Segundo o chanceler, o atual governo está ciente de que os esforços anteriores do Brasil em relação à guerra levaram apenas a ações pontuais, como questões humanitárias e a retomada da exportação de grãos da Ucrânia. “O Brasil não chega para o debate em curso, portanto, com a pretensão de apresentar uma solução pronta. Chega, sim, para ouvir e dialogar com os países e blocos dispostos a explorar o caminho do entendimento”, escreveu o ministro em artigo publicado no Estadão.

Vieira também rebateu as críticas sobre a recusa do Brasil em tomar partido na guerra, especialmente por não ter enviado munições para tanques à Ucrânia, pedido feito pelo governo alemão. Para o chanceler, embora haja críticas internas a essa posição, chefes de Estado e organismos internacionais compreendem o posicionamento brasileiro.

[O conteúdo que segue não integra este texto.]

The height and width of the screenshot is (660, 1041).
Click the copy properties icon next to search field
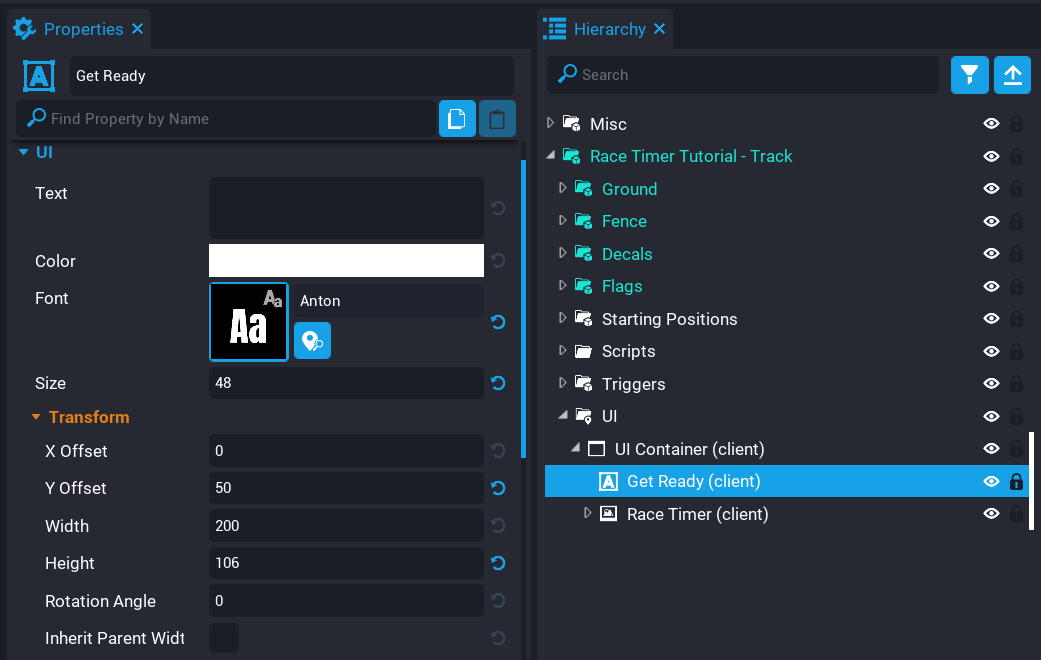[x=457, y=118]
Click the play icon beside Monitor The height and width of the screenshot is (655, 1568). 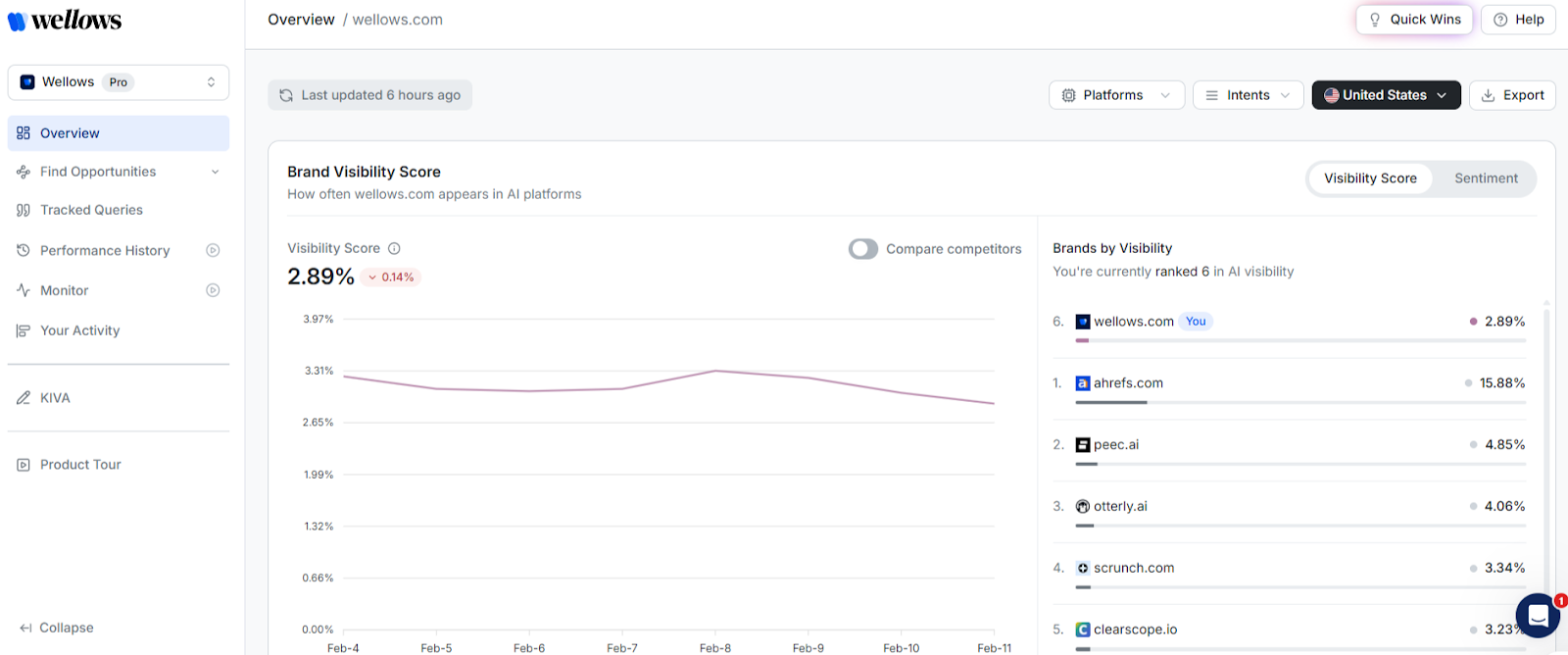tap(213, 290)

Vários desses interlocutores chegam a sugerir que ela é bem-vinda a esta altura, ainda que sejam pessimistas quanto ao fim do conflito no futuro mais imediato”, argumentou o ministro. O artigo frisou ainda que “é inequívoca a condenação da invasão russa e da violação territorial de um Estado soberano, a Ucrânia”.

Negociação pela paz

O chefe do Itamaraty também reforçou a demanda brasileira para que países que não estejam envolvidos na guerra formem um grupo para negociar a paz. A posição é defendida pelo presidente Luiz Inácio Lula da Silva (PT). Vieira afirmou, durante sua participação na Conferência de Segurança de Munique, na semana passada, que representantes de outros países também estão dispostos a integrar o grupo.

“Em nenhum dos encontros citados, entre eles com os chanceleres da Ucrânia e de vários outros países, ouvi qualquer crítica à disposição brasileira de explorar, em conjunto com outros interlocutores, caminhos que busquem criar as condições para o fim do conflito”, disse o ministro. Mauro Vieira participará, na semana que vem, da reunião ministerial do G-20, na Índia, onde a proposta deve ser debatida entre os representantes governamentais.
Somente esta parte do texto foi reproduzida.